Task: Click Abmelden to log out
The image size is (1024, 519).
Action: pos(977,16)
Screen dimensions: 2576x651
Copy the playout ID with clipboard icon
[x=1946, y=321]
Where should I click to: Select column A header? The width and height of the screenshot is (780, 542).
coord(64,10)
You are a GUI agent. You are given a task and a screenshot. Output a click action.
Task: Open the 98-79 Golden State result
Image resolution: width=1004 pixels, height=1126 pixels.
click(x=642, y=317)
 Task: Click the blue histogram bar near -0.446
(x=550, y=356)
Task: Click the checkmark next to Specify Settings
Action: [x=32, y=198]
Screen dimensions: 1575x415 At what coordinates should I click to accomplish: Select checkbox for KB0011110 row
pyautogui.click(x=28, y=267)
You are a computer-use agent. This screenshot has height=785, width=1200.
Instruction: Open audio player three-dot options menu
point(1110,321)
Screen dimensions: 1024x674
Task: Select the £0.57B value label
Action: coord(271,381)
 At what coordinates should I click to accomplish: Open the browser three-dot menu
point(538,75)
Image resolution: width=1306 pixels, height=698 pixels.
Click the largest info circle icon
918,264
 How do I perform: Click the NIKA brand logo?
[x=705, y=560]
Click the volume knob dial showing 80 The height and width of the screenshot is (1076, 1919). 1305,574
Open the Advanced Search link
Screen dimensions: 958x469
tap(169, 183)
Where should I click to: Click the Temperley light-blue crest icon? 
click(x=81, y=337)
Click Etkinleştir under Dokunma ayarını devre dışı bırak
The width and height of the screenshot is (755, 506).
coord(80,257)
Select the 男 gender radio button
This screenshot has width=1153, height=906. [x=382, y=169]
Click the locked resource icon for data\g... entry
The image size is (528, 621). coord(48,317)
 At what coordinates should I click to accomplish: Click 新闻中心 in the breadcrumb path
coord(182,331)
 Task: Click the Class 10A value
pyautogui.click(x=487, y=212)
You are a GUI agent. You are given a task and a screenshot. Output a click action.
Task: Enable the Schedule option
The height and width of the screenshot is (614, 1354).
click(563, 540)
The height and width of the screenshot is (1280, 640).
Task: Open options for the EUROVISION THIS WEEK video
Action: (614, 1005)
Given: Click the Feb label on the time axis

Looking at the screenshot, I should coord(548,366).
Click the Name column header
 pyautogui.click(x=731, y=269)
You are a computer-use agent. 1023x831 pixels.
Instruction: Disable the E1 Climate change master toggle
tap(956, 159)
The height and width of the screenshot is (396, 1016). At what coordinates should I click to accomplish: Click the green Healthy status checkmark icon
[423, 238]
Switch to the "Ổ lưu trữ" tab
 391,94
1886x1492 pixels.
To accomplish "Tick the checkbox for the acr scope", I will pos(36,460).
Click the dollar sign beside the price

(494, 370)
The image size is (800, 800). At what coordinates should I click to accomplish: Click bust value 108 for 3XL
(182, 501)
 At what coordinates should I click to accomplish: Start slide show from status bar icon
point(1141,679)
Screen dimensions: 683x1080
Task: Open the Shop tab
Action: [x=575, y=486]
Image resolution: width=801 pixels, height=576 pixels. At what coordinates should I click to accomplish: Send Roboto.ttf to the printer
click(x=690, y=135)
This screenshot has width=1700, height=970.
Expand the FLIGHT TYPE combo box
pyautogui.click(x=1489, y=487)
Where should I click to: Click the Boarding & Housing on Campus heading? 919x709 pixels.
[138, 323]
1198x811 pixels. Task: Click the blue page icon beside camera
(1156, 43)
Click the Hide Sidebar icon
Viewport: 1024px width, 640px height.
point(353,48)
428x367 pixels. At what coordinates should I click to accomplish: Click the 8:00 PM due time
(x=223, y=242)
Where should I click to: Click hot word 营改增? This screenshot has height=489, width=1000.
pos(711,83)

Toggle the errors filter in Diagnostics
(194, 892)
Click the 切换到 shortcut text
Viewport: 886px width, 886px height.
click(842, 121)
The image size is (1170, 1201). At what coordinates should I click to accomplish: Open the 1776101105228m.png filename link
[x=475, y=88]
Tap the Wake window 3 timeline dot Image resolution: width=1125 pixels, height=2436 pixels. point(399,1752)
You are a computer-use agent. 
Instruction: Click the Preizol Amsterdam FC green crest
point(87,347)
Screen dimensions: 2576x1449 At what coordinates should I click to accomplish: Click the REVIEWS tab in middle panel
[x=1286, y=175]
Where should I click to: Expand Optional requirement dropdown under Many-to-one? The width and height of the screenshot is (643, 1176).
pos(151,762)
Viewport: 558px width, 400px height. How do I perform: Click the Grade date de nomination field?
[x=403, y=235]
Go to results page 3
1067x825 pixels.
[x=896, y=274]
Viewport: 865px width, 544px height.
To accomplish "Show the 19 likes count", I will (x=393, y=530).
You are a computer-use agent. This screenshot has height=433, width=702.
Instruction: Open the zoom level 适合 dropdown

+++

From the data above, gather every line that includes the word "agent".

You are a GUI agent. You are given a task and a screenshot. Output a click action.
You are a computer-use agent. This screenshot has height=785, width=1200.
You are a GUI agent. You are given a task and a screenshot. Output a click action.
You are a computer-use agent. 1023x831 pixels.
You are a computer-use agent. 
You are a computer-use agent. This screenshot has height=433, width=702.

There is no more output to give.